Detaches attributes from the computation graph, either for all attributes or only the ones given in *args.

edge_attrs() List[str]

Returns all edge-level tensor attribute names.

generate_ids()

Generates and sets n_id and e_id attributes to assign each node and edge to a continuously ascending and unique ID.

is_coalesced() bool

Returns True if edge indices edge_index are sorted and do not contain duplicate entries.

property is_cuda: bool

Returns True if any torch.Tensor attribute is stored on the GPU, False otherwise.

is_sorted(sort_by_row: bool = True) bool

Returns True if edge indices edge_index are sorted.

Parameters:

sort_by_row (bool, optional) – If set to False, will require column-wise order/by destination node order of edge_index. (default: True)

is_sorted_by_time() bool

Returns True if time is sorted.

keys() List[str]

Returns a list of all graph attribute names.

node_attrs() List[str]

Returns all node-level tensor attribute names.

pin_memory(*args: str)

Copies attributes to pinned memory, either for all attributes or only the ones given in *args.

record_stream(stream: Stream, *args: str)

Ensures that the tensor memory is not reused for another tensor until all current work queued on stream has been completed, either for all attributes or only the ones given in *args.

requires_grad_(*args: str, requires_grad: bool = True)

Tracks gradient computation, either for all attributes or only the ones given in *args.

share_memory_(*args: str)

Moves attributes to shared memory, either for all attributes or only the ones given in *args.

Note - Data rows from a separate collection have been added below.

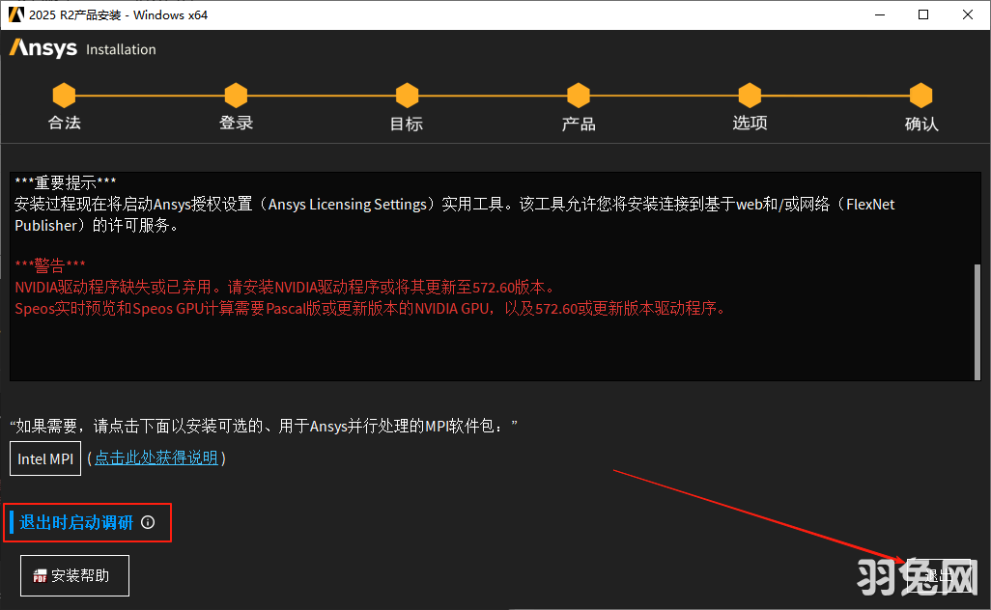Viewport: 991px width, 610px height.
Task: Follow the 点击此处获得说明 link
Action: pyautogui.click(x=156, y=458)
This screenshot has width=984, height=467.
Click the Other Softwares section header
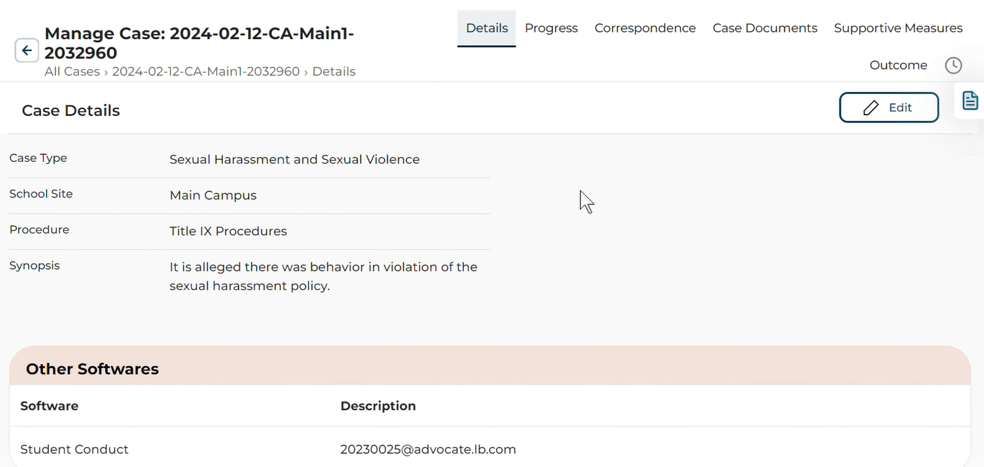[x=92, y=369]
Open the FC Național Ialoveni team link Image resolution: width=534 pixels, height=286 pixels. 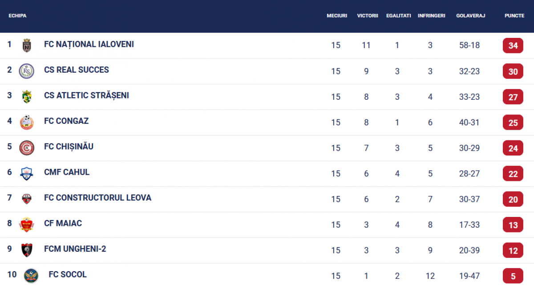tap(89, 45)

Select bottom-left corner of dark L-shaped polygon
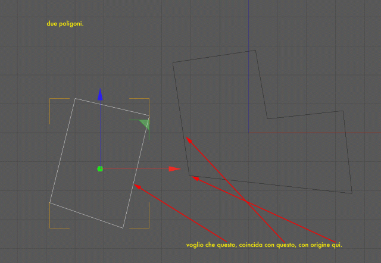[x=189, y=176]
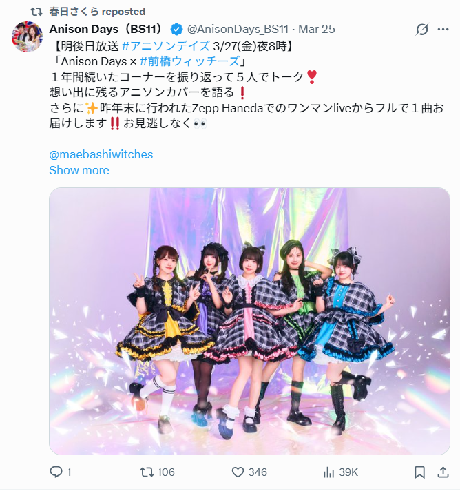This screenshot has width=460, height=491.
Task: Click the blue verified badge
Action: pos(176,30)
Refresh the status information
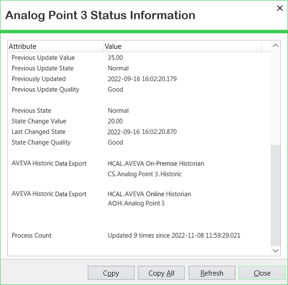This screenshot has height=285, width=288. click(212, 273)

snapshot(start_time: Union[float, int], end_time: Union[float, int]) Self

Returns a snapshot of data to only hold events that occurred in period [start_time, end_time].

sort(sort_by_row: bool = True) Self

Sorts edge indices edge_index and their corresponding edge features.

Parameters:

sort_by_row (bool, optional) – If set to False, will sort edge_index in column-wise order/by destination node. (default: True)

sort_by_time() Self

Sorts data associated with time according to time.

to(device: Union[int, str], *args: str, non_blocking: bool = False)

Performs tensor device conversion, either for all attributes or only the ones given in *args.

up_to(end_time: Union[float, int]) Self

Returns a snapshot of data to only hold events that occurred up to end_time (inclusive of edge_time).

update(data: Self) Self

Updates the data object with the elements from another data object. Added elements will override existing ones (in case of duplicates).